Plusieurs théoriciens ont repris la terminologie de Peirce pour définir le statut de la photo. R. Krauss a mis en relief le statut indiciel de la photo et l'a définie comme trace ou empreinte de l'objet photographié, car une photo résulte de la rencontre réelle des photons reflectés par les objets et de la surface sensible de la pellicule. Comme telle la photo ne signifie pas et ne représente pas, elle ne fait qu' indiquer l'existence de cet objet dont elle est la trace réelle, étant réellement affectée par cet objet. Les dimensions icônique et symbolique de la photo se trouvent ainsi niées ou déniées. Schaeffer qui, lui, parle d'image photographique, a précisé ce statut indiciel en le déplaçnt du réel au savoir: celui-ci n'est pas de nature ontologique mais de nature pragmatique, car l'indice n'est pas montré dans la photo mais résulte d' un savoir collatéral sur la genèse matérielle de l' image. Aussi, distingue-t-il l'indice de l'empreinte pour distinguer non pas deux classes d'images mais deux niveaux d'analyse: l'empreinte relève du statut matériel de la production de la photo, l'indice relève du statut sémiotique de la photo puisqu'il dépend d'un savoir culturel qui indique au recepteur qu' il s'agit d'une image indicielle, donc d'un signe référentiel. L'empreinte relève du réel physico-chimique tandis que l'indice, appartenant déjà au niveau des signes, relève de la réalité culturelle.
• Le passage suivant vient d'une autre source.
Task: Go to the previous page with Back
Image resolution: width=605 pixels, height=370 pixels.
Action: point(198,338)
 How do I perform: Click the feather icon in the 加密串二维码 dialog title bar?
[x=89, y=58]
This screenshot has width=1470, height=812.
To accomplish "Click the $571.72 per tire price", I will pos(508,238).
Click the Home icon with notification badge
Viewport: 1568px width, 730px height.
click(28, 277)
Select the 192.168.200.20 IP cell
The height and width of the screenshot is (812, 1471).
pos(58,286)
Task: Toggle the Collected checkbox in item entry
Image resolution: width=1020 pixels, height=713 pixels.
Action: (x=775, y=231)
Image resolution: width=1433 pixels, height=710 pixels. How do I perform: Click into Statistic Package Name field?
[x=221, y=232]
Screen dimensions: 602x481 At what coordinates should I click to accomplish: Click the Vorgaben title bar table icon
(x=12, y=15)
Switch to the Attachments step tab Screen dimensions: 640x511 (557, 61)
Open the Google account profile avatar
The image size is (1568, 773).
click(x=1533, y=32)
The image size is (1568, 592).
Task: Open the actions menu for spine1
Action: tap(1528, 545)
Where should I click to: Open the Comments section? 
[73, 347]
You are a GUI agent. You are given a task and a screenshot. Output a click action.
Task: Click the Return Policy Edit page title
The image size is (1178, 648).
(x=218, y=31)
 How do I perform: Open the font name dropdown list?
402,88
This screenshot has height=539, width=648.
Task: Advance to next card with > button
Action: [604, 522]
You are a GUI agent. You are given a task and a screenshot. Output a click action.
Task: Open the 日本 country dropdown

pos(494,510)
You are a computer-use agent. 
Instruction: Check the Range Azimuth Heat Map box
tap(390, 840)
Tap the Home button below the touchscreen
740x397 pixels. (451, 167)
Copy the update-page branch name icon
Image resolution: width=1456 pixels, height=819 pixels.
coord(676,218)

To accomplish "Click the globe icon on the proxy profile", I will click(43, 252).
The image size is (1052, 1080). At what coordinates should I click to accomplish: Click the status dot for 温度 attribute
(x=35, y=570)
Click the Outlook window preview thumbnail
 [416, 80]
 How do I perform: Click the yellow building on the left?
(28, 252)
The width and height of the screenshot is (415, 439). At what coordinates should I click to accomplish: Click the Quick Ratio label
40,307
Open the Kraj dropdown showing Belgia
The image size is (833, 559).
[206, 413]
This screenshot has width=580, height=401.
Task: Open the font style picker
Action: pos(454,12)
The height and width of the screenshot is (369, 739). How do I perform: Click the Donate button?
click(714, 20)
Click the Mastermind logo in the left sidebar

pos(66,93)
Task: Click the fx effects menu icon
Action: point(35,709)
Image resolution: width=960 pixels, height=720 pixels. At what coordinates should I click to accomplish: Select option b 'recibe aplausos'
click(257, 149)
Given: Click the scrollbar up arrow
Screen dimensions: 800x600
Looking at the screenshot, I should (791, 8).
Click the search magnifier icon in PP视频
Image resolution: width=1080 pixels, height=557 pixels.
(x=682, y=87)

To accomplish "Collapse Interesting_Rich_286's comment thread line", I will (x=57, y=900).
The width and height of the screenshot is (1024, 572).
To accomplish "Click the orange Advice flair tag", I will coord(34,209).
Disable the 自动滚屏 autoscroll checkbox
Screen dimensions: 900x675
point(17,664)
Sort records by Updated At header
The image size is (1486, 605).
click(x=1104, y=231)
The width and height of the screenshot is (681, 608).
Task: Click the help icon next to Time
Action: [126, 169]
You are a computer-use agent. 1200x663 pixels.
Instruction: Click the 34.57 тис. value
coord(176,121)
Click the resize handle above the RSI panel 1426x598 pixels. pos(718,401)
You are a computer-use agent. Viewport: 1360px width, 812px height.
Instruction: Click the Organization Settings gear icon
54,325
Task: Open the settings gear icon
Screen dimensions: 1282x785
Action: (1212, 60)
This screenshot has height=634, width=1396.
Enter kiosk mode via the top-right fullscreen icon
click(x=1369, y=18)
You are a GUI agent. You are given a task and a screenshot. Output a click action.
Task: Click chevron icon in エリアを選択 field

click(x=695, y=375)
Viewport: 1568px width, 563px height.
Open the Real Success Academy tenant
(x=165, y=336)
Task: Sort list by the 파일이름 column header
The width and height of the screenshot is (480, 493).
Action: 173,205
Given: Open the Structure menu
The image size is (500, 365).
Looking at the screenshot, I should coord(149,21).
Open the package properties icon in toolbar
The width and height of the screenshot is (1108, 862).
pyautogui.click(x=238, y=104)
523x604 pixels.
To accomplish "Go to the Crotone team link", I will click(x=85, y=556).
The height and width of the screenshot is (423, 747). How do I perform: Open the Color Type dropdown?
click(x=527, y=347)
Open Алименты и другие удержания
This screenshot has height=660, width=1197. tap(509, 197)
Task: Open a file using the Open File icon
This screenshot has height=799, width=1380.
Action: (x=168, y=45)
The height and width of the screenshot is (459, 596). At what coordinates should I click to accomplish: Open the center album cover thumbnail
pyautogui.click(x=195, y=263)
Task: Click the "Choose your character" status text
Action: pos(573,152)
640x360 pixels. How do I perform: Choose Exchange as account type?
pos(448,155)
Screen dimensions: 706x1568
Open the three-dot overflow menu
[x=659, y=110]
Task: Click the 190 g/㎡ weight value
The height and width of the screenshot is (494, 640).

Ainsi, la photo est-elle une image-trace. Trace de quoi? Du peu-de-réalité qu'est la réalité. C'est donc la puissance indicielle de la photo qui en fait une image sublime, ce qui veut dire, chez Schaeffer, une image pâle, sorte de Erzatz qui restitue la pauvreté sémantique de la réalité. On pourrait quand même se demander si la photo n'est rien de plus qu'une trace du peu-de-réalité; si, tout en déplaçant et en décentrant la trame dont est tissée la réalité, elle ne crée pas les conditions pour que ces mouvements même de déplacement et de décentrement laissent leur trace ou indice sur l'image. L'accent est ainsi déplacé de l'image-trace vers la trace sur l'image.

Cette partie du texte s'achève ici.